取り組む課題:
以下のデータのうち、「Task: Remove GOOGL from the Watchlist」を含む行から「[x=554, y=123]」を含む行までを、両端の行も含めて、1行を1つの文字列とするJSONリストに変換せよ。空行は含めないこと。

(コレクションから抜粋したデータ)
::::
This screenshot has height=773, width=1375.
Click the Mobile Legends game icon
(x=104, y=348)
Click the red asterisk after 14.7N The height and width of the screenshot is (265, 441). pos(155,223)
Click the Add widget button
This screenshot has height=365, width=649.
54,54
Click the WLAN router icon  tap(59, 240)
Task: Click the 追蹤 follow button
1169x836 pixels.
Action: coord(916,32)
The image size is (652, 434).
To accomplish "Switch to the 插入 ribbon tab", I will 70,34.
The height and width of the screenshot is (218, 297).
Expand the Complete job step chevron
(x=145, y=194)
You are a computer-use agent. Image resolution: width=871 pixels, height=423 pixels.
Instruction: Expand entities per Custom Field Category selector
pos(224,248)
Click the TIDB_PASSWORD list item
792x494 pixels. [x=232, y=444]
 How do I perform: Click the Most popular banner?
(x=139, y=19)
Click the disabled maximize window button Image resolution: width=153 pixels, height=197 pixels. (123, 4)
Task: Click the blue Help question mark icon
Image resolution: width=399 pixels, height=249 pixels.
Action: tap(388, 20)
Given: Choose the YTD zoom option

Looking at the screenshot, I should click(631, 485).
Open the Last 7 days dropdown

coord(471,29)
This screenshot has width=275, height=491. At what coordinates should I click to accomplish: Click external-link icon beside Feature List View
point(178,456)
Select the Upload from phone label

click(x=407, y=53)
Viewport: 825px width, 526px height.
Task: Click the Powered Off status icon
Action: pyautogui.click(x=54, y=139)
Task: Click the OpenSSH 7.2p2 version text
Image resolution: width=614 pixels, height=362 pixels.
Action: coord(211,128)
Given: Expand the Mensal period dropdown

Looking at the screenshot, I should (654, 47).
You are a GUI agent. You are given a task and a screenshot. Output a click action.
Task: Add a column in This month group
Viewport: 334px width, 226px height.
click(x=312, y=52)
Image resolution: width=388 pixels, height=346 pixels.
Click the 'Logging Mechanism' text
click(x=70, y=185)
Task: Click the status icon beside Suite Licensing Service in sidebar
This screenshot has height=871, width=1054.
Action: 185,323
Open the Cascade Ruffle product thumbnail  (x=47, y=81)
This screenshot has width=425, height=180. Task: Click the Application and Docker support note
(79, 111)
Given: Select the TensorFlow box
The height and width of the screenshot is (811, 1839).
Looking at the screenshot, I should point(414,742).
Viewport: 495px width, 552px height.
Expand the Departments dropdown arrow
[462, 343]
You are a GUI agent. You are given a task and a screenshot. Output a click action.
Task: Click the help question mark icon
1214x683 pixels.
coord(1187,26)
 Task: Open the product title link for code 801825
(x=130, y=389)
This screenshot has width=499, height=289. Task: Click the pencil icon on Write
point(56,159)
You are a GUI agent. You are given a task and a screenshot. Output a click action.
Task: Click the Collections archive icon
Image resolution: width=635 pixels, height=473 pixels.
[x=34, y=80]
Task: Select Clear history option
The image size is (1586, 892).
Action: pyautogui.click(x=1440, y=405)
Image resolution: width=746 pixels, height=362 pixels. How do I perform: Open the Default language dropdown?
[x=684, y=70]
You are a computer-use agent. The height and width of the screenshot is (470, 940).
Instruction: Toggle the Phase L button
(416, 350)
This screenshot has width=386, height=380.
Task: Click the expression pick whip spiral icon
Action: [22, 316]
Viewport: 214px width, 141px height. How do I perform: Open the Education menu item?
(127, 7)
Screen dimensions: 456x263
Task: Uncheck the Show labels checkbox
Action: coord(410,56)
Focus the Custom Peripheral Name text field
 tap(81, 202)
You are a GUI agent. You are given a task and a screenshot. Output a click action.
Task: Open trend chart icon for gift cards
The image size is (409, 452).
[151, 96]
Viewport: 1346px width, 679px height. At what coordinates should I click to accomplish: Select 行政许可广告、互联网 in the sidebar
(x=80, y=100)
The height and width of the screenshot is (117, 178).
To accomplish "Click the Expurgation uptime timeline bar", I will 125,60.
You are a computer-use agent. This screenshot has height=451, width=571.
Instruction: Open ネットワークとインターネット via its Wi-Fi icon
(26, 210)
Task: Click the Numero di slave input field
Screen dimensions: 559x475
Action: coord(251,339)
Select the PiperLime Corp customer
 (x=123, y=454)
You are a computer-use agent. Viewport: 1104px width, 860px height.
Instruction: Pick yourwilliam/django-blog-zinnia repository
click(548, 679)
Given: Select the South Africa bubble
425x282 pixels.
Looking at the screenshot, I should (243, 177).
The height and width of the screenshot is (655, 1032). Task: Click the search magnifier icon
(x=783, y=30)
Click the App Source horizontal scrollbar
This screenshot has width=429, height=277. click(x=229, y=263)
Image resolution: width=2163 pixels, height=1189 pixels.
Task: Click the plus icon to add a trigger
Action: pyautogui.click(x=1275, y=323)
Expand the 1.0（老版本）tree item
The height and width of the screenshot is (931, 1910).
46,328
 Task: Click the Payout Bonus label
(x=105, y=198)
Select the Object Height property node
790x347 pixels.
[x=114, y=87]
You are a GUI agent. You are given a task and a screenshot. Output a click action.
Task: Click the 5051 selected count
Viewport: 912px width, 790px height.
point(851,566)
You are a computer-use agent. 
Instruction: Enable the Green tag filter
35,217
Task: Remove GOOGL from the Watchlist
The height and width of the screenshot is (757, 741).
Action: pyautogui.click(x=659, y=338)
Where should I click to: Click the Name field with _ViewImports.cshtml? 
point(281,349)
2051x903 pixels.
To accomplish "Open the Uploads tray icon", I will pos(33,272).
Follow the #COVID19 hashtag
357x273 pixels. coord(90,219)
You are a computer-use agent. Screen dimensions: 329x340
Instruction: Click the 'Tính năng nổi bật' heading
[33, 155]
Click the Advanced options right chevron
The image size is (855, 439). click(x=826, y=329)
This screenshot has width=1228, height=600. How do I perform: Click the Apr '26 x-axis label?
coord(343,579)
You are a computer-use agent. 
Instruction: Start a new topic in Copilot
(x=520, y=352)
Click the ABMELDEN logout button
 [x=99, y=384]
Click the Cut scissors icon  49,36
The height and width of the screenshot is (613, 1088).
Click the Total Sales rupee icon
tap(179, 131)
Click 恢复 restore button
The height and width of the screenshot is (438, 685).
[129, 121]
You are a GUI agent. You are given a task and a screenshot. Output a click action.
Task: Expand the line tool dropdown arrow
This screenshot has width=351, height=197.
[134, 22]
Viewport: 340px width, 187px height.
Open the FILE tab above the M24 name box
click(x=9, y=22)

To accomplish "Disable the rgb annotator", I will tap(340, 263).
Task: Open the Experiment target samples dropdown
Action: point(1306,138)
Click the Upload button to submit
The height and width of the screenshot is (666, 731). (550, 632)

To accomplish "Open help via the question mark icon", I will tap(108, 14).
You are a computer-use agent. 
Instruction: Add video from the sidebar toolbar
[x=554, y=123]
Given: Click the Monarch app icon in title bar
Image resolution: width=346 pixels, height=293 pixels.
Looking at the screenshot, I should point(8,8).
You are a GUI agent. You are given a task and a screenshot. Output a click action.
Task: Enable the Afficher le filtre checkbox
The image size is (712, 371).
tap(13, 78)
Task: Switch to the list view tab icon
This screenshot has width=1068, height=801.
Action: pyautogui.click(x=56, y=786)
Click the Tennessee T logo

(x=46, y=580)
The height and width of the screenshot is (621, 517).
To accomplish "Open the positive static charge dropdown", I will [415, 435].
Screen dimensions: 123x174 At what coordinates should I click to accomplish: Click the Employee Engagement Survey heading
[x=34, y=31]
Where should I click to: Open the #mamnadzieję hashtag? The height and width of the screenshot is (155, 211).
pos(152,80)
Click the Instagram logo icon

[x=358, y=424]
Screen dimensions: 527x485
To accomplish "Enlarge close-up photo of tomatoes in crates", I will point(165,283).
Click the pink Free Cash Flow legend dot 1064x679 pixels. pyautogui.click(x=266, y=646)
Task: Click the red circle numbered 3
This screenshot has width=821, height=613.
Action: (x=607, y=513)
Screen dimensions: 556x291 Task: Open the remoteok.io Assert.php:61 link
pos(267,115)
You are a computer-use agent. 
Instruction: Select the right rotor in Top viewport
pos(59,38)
::::
回答:
[
  "Task: Remove GOOGL from the Watchlist",
  "The height and width of the screenshot is (757, 741).",
  "Action: pyautogui.click(x=659, y=338)",
  "Where should I click to: Click the Name field with _ViewImports.cshtml? ",
  "point(281,349)",
  "2051x903 pixels.",
  "To accomplish \"Open the Uploads tray icon\", I will pos(33,272).",
  "Follow the #COVID19 hashtag",
  "357x273 pixels. coord(90,219)",
  "You are a computer-use agent. Screen dimensions: 329x340",
  "Instruction: Click the 'Tính năng nổi bật' heading",
  "[33, 155]",
  "Click the Advanced options right chevron",
  "The image size is (855, 439). click(x=826, y=329)",
  "This screenshot has width=1228, height=600. How do I perform: Click the Apr '26 x-axis label?",
  "coord(343,579)",
  "You are a computer-use agent. ",
  "Instruction: Start a new topic in Copilot",
  "(x=520, y=352)",
  "Click the ABMELDEN logout button",
  " [x=99, y=384]",
  "Click the Cut scissors icon  49,36",
  "The height and width of the screenshot is (613, 1088).",
  "Click the Total Sales rupee icon",
  "tap(179, 131)",
  "Click 恢复 restore button",
  "The height and width of the screenshot is (438, 685).",
  "[129, 121]",
  "You are a GUI agent. You are given a task and a screenshot. Output a click action.",
  "Task: Expand the line tool dropdown arrow",
  "This screenshot has width=351, height=197.",
  "[134, 22]",
  "Viewport: 340px width, 187px height.",
  "Open the FILE tab above the M24 name box",
  "click(x=9, y=22)",
  "To accomplish \"Disable the rgb annotator\", I will tap(340, 263).",
  "Task: Open the Experiment target samples dropdown",
  "Action: point(1306,138)",
  "Click the Upload button to submit",
  "The height and width of the screenshot is (666, 731). (550, 632)",
  "To accomplish \"Open help via the question mark icon\", I will tap(108, 14).",
  "You are a computer-use agent. ",
  "Instruction: Add video from the sidebar toolbar",
  "[x=554, y=123]"
]